Stored records
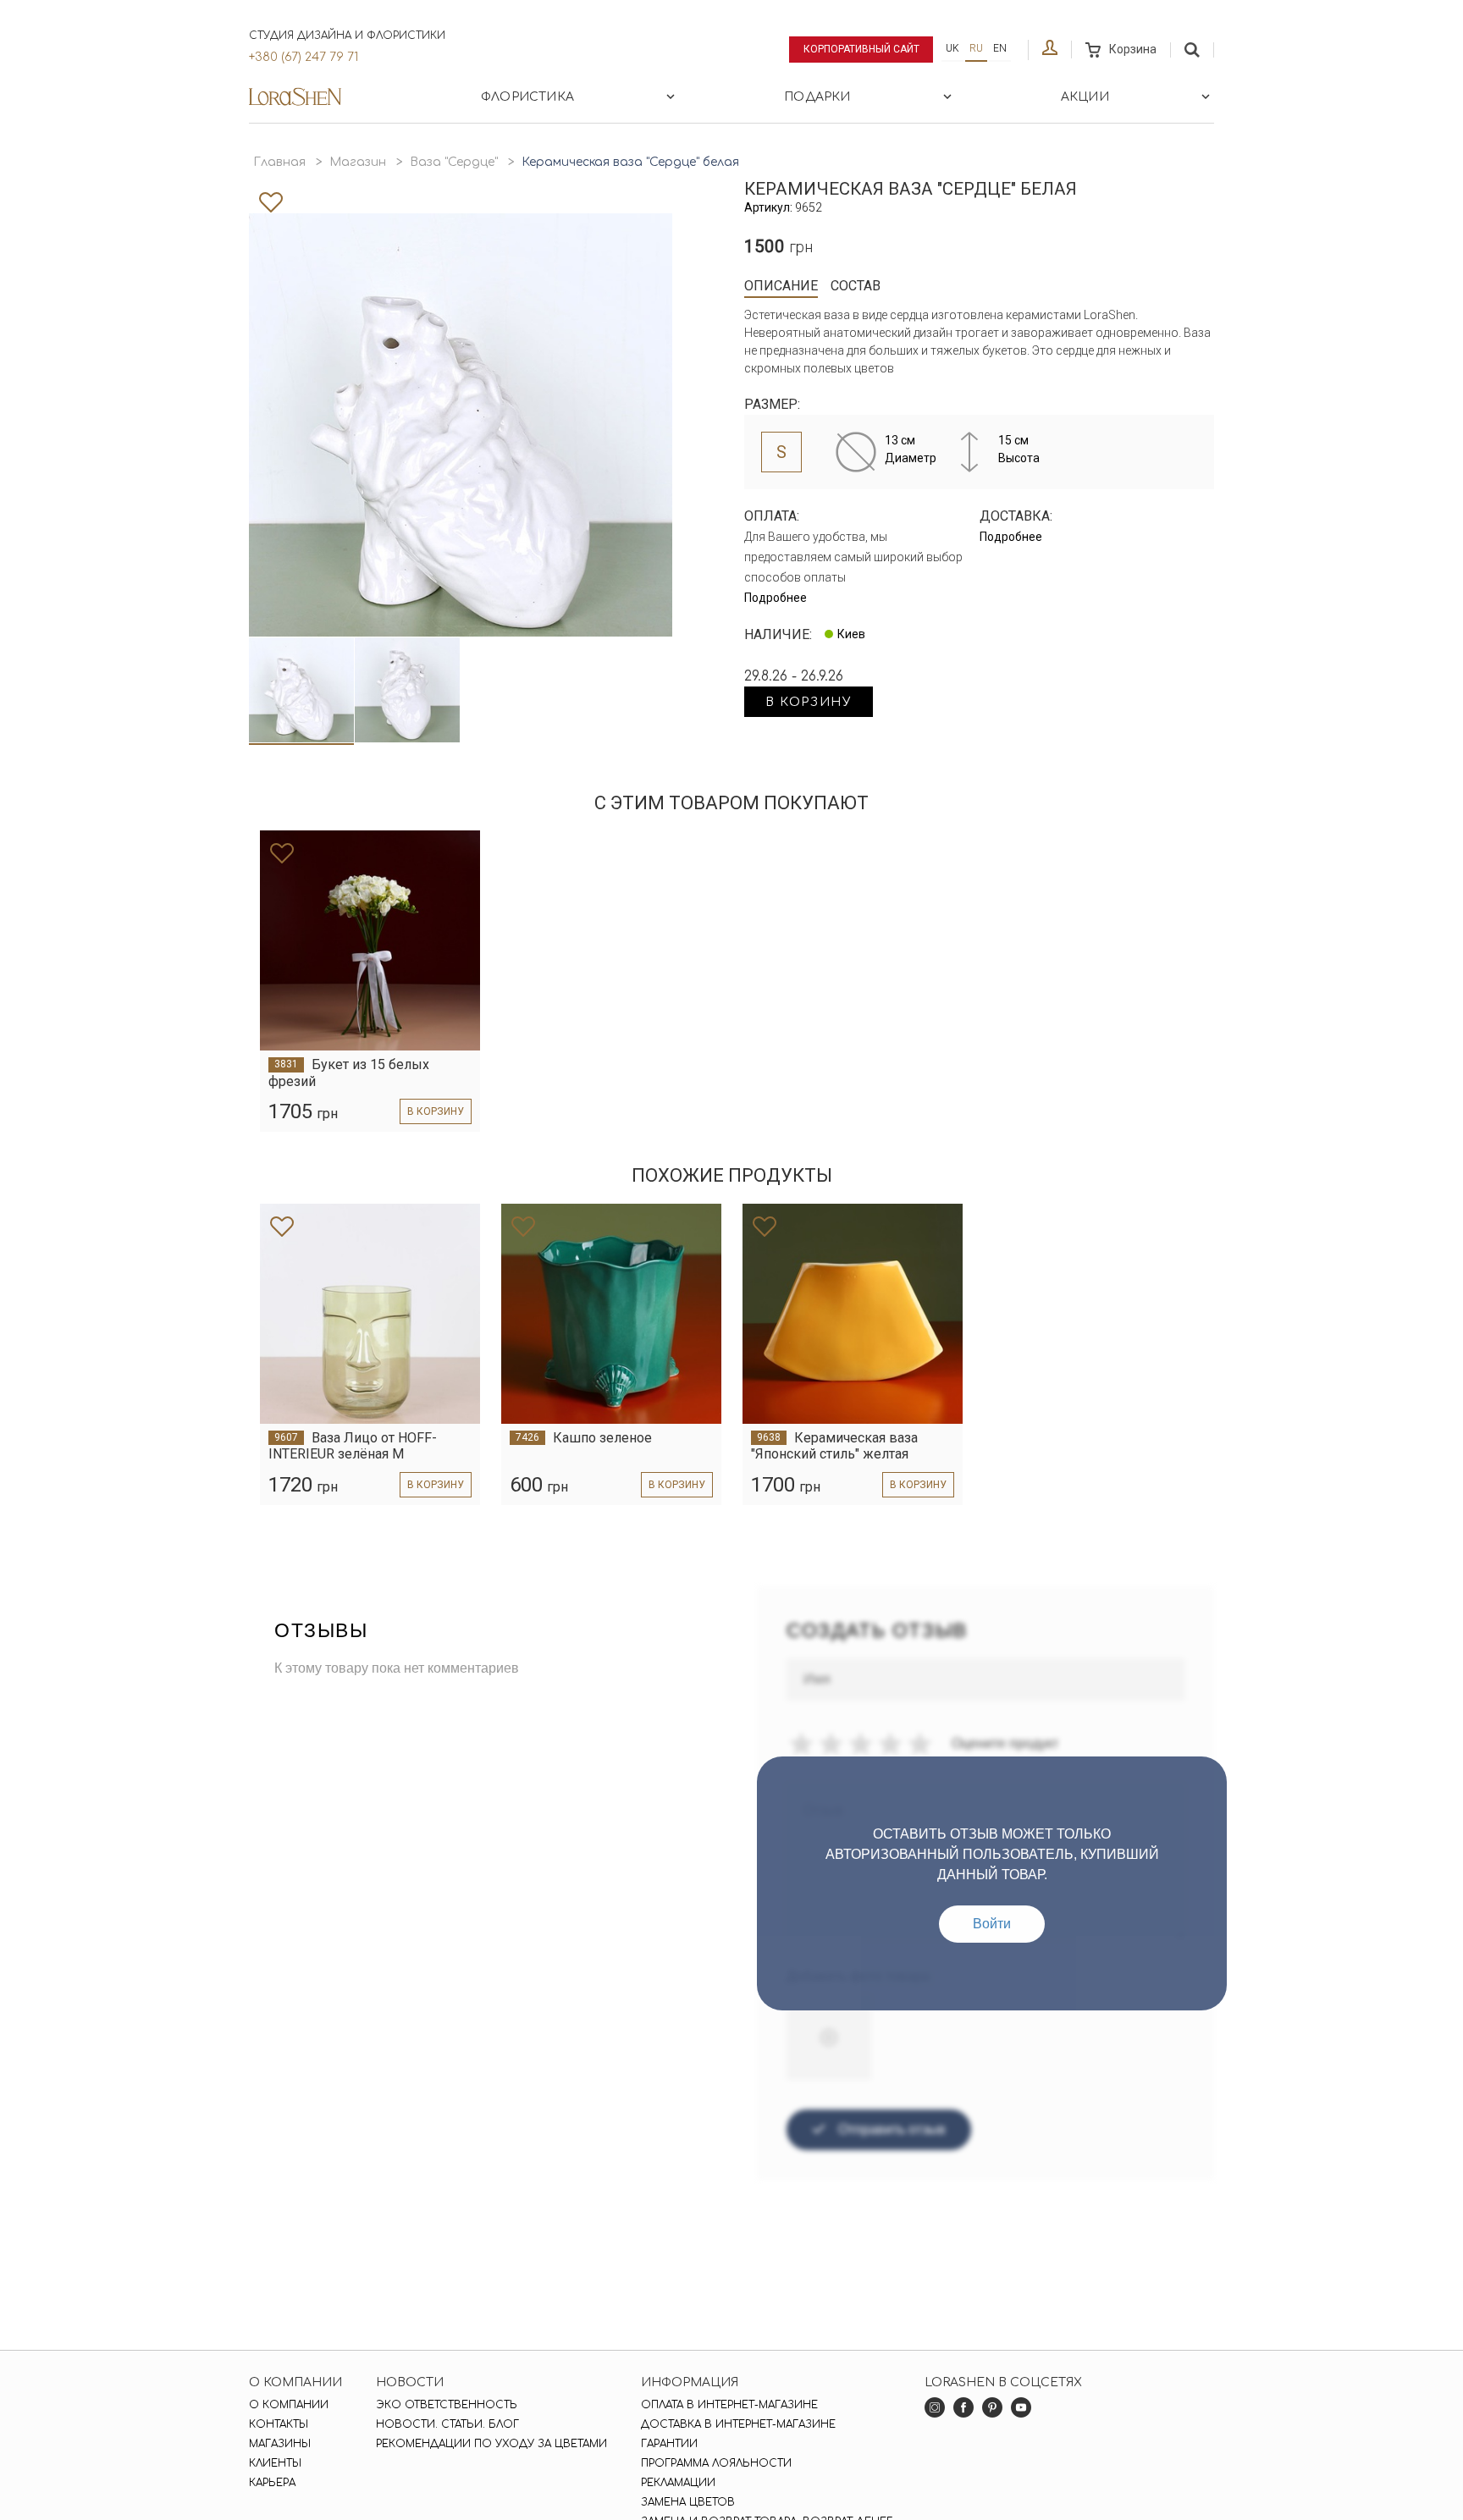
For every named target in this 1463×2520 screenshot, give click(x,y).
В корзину (808, 702)
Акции (1085, 97)
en (1000, 48)
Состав (856, 286)
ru (976, 48)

**Task directions:**
What is needed is every record above, restated word for word, with the pictures left out.

**Exercise response:**
For every named target in this 1463×2520 screenshot, give click(x,y).
В корзину (808, 702)
Акции (1085, 97)
en (1000, 48)
Состав (856, 286)
ru (976, 48)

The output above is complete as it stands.